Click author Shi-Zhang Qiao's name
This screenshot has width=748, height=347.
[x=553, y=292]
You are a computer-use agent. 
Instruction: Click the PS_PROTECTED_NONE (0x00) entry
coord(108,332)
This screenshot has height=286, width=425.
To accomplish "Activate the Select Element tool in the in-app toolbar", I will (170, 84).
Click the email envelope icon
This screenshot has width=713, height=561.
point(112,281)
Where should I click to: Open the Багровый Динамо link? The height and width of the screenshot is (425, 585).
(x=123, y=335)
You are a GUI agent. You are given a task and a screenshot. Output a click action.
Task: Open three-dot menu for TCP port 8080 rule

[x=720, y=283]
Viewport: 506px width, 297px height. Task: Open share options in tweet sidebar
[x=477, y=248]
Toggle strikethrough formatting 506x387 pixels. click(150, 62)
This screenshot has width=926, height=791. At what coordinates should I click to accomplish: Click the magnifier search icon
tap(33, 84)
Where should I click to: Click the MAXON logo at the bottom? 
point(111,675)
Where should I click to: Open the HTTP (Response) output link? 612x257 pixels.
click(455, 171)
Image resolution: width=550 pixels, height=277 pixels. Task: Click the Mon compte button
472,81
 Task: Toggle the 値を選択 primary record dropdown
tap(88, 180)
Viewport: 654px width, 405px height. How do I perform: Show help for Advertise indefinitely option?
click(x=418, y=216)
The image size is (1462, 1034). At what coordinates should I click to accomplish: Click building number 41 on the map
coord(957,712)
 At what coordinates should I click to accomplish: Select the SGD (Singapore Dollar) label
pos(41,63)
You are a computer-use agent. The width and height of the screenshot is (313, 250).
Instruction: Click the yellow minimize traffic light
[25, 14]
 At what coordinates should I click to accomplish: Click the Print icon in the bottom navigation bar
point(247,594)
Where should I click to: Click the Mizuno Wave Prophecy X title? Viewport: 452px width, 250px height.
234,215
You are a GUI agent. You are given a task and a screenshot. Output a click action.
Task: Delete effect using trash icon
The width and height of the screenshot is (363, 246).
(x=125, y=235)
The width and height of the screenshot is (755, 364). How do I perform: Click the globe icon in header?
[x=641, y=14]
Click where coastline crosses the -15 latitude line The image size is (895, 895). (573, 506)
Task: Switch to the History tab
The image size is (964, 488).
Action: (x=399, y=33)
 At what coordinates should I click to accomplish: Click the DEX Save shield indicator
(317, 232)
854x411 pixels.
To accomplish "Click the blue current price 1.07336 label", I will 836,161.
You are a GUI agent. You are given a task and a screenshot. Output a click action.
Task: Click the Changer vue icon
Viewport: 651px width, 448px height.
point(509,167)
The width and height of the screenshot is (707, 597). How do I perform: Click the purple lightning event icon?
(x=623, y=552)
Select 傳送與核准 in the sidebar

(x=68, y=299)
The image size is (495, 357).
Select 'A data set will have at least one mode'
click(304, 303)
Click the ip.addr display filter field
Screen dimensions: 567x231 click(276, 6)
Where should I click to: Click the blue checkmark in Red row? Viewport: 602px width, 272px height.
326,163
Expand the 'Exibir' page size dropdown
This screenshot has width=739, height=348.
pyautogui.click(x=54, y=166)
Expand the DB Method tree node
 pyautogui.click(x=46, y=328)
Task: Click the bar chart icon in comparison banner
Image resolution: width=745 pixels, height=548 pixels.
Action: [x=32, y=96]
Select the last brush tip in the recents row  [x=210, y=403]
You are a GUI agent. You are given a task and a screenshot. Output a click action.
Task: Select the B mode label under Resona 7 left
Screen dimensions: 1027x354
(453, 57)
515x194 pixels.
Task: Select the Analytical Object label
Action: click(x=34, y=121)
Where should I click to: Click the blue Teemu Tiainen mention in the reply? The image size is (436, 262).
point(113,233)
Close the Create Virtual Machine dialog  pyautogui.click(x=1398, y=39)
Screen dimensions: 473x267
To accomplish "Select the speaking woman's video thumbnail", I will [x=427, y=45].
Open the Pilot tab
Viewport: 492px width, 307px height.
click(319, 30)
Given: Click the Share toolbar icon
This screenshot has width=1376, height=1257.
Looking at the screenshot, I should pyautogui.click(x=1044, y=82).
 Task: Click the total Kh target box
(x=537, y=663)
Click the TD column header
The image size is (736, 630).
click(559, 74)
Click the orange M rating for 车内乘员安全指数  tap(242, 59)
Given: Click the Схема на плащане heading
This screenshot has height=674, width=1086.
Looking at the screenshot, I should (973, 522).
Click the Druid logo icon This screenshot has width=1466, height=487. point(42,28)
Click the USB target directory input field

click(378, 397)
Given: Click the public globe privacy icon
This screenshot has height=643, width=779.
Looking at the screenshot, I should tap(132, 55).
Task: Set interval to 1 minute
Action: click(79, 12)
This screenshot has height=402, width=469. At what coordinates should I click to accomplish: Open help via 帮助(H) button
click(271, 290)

════════════════

• Activity
Your output should be the lines from the one with "Click the Druid" through the last line of the entries above, copied exactly and nothing more.

• Expected answer
Click the Druid logo icon This screenshot has width=1466, height=487. point(42,28)
Click the USB target directory input field

click(378, 397)
Given: Click the public globe privacy icon
This screenshot has height=643, width=779.
Looking at the screenshot, I should tap(132, 55).
Task: Set interval to 1 minute
Action: click(79, 12)
This screenshot has height=402, width=469. At what coordinates should I click to accomplish: Open help via 帮助(H) button
click(271, 290)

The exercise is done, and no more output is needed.